Welcome to the art rebellion, a newsletter amplifying the essential role of artists in our society and the stories of artists who fight to make their communities better.
Last week, I tuned into a virtual workshop on the history of art, propaganda, and Palestinian struggle organized by the group Anti-Capitalism for Artists. The featured speaker, Layan Fuleihan, education director at the People’s Forum, gave a brief history lesson on Palestine before sharing ways artists and cultural workers can stand in solidarity with Palestinians.
Over the past few weeks, I’ve been glued to the news emerging from the Israel-Palestine conflict. Since Hamas’ horrific surprise attack which killed 1,400 Israelis on October 7th, 7,000 Palestinians have been killed and over a million violently displaced from Israel’s retaliatory siege on Gaza. Some human rights groups are now referring to the Gaza situation as a genocide.
I’ve also been learning more, and seeing first hand the intense media bias against Palestine. (My former LA Times colleague Adam Elmahrek has been doing a great job calling out this bias on Twitter). Across the U.S., vocal supporters of Palestinian rights are also facing intense backlash.
In her talk with Anti-Capitalism for Artists, Layan referred to the importance of artist participation in the anti-apartheid struggle in South Africa. Artists put a different kind of pressure on movements, she said. They help shift culture, give people the courage to get involved, and help people feel that they’re part of something bigger. In addition, Layan said, art shows Palestinian people that they aren’t alone.
In that spirit, I wanted to use this week’s newsletter to center Palestinian art and artists expressing solidarity with Palestinians. This is what the art rebellion is all about — artists fighting against systemic oppression to build equitable worlds.
Art from Palestine and artists in solidarity
-Open letter from artists
Thousands of artists and cultural workers signed on to an open letter expressing support for Palestinian liberation and calling for a ceasefire in Gaza.
“We, the undersigned, reject violence against all civilians, regardless of their identity, and we call for ending the root cause of violence: oppression, and the occupation,” reads the letter. ”We stand in solidarity with the Palestinian people. We ask arts organizations to show solidarity with cultural workers and call on our governments to demand an immediate ceasefire and the opening of Gaza’s crossings to allow humanitarian aid to enter unhindered.”
(Note: Art Forum editor David Velasco was recently fired for publishing the open letter.)

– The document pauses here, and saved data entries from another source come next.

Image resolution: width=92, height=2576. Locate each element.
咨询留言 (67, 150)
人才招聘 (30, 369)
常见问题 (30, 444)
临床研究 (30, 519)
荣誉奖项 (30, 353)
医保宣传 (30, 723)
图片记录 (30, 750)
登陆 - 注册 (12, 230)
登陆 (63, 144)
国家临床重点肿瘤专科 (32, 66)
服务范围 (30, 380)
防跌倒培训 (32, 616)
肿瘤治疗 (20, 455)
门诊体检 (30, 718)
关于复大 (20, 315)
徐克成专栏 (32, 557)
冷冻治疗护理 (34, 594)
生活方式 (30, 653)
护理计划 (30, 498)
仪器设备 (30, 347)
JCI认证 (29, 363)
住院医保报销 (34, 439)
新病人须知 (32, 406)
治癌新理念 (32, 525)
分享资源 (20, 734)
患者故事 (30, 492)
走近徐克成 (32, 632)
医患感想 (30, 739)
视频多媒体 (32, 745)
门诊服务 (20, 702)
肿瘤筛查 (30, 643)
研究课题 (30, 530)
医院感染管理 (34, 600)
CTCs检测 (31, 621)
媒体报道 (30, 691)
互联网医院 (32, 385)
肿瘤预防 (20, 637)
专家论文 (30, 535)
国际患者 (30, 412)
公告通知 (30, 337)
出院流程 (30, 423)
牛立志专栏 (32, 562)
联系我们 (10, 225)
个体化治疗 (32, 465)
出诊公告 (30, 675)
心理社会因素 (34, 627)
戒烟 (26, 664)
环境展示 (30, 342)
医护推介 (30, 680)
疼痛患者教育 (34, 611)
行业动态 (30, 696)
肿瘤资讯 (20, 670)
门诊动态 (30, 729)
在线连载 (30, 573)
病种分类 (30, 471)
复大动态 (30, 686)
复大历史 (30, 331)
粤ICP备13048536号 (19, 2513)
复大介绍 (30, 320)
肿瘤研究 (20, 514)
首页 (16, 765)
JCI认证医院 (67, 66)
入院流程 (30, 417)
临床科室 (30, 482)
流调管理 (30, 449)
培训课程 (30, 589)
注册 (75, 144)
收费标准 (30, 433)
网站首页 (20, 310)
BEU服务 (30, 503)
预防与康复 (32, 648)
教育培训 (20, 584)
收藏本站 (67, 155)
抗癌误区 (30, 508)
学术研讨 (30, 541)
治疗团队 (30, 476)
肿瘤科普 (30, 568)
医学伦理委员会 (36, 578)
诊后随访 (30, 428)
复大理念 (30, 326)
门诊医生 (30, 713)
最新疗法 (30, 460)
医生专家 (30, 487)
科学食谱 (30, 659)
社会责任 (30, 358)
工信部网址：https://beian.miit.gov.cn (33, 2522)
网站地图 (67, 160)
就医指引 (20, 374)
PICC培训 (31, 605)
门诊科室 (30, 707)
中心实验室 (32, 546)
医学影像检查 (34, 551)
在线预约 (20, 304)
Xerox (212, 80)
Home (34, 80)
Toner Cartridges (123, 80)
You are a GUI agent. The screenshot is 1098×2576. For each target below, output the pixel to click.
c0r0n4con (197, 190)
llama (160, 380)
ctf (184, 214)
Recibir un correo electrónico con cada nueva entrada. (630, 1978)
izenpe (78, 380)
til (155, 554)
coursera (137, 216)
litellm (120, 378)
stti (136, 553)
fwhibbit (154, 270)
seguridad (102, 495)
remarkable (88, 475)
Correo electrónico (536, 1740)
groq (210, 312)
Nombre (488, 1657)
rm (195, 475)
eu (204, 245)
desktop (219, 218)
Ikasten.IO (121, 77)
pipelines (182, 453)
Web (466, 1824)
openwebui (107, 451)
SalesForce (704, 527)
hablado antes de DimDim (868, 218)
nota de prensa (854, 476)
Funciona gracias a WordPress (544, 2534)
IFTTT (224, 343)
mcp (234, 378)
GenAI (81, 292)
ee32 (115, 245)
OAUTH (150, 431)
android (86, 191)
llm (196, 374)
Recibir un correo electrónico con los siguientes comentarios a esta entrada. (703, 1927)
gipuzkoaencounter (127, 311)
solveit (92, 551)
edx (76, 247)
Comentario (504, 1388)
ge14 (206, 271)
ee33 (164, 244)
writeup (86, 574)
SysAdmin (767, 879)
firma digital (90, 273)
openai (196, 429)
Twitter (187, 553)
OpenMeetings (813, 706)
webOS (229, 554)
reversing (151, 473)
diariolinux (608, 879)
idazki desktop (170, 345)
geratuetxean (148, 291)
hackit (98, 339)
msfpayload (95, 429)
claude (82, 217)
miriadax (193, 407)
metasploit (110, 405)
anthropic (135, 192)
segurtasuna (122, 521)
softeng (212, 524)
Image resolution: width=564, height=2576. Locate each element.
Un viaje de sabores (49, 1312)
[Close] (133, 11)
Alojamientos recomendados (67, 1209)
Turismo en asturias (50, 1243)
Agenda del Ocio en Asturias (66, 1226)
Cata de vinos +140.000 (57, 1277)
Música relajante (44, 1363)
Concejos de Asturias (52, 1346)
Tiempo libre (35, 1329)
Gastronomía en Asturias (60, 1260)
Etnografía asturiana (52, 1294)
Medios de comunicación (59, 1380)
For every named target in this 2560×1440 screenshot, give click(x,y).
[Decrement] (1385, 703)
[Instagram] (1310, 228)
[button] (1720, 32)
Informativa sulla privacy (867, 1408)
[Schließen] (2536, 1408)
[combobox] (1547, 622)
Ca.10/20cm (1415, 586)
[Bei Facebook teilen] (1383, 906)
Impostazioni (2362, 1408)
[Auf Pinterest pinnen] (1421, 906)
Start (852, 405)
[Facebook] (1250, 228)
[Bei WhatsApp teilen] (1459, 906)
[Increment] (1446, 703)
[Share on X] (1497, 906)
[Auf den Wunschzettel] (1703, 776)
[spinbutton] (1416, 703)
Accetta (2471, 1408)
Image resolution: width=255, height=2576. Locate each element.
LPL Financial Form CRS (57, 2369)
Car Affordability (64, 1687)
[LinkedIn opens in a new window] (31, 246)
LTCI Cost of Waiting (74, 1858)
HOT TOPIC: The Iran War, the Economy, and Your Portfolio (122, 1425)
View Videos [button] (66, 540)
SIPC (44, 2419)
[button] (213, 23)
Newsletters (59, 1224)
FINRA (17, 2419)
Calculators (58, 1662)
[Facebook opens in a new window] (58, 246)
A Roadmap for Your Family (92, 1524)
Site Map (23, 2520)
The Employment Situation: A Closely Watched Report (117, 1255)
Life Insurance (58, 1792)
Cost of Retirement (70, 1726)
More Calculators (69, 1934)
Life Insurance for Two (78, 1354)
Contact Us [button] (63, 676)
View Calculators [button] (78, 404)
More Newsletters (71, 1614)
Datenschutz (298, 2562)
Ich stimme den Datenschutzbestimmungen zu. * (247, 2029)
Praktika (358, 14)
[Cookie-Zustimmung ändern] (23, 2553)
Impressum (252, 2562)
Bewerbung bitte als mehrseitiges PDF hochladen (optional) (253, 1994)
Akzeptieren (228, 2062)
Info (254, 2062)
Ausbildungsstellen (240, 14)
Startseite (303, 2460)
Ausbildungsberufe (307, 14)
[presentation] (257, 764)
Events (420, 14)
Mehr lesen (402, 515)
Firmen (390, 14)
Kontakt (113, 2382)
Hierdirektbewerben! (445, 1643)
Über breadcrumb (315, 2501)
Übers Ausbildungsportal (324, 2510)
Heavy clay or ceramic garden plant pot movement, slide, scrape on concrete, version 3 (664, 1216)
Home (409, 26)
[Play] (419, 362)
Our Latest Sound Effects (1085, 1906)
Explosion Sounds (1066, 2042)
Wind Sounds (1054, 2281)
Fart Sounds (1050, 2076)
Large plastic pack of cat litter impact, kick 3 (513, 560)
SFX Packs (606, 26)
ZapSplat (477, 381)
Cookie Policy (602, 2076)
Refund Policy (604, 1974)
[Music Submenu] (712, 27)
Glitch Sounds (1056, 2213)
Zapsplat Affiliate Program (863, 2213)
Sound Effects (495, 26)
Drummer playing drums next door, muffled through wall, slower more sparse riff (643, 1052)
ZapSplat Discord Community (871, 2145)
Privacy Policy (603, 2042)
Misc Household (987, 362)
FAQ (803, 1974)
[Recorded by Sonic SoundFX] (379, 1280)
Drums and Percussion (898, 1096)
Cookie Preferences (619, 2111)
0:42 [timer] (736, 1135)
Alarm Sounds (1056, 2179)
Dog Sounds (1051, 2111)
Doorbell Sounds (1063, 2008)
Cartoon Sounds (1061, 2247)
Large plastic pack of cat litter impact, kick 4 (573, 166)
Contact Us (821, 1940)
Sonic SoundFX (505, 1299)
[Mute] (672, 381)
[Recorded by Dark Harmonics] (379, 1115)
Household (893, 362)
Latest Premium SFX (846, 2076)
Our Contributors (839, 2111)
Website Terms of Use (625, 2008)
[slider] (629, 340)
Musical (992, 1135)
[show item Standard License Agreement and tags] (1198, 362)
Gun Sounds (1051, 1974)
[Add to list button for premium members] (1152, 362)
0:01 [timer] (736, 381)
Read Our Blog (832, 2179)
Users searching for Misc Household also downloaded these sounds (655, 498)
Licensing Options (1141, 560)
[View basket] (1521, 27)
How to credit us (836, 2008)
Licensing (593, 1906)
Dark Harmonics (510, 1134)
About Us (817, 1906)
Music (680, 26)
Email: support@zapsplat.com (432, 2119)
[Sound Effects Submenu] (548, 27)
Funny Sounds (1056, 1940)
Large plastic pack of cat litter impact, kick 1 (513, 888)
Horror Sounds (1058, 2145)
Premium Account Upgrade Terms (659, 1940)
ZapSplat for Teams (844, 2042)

-Palestinian documentaries and narrative films
In a 2021 blog post, Nehad Khader, a filmmaker, curator, and festival director for BlackStar shared a list of Palestinian films, writing:
“Palestinian stories create space for us to love each other, to love ourselves, to love our cause. They document the history of my people’s freedom struggle. Palestinian stories also do something more radical: they help us think both more broadly and deeply about racism, incarceration, resistance, resource theft, apartheid, and even climate change.”
Tatreez and Tea is a Palestinian-led educational arts initiative focused on the preservation, documentation, and research of textiles in the South West Asia and North Africa regions. (Tatreez is an artful embroidery technique with radical roots.)
Founded by Palestinian researcher, dress historian, and author Wafa Ghnaim, the goal of Tatreez and Tea is preserving the tradition through workshops and making patterns available for others to use.
Palestinian American writer Sarah Aziza shared a hauntingly poetic dispatch from the first 10 days of violence in Gaza, “written from the fever of grief and published raw.”
-Free art for Palestine protests
Bay Area artist Micah Bazant, who describes themselves as anti-zionist, trans, and Jewish, compiled a Google folder of art for actions, schools, protests, windows, and streets.
Two examples below:
-Textile art for Palestine
Rachel Wallis, one of the first artists I interviewed for the art rebellion, offered fabric patch/ paper prints with her, “Stop the Genocide in Gaza,” design for those who donated $20 or more to the Middle East Children’s Alliance.
-47Soul Tiny Desk Concert
The Palestinian music collective 47Soul fuses hip-hop, electronica, and R&B with the sounds of Dabke, a traditional folk dance, and other Shaa’bi roots music from the Palestine, Jordan, Lebanon, and Syria region.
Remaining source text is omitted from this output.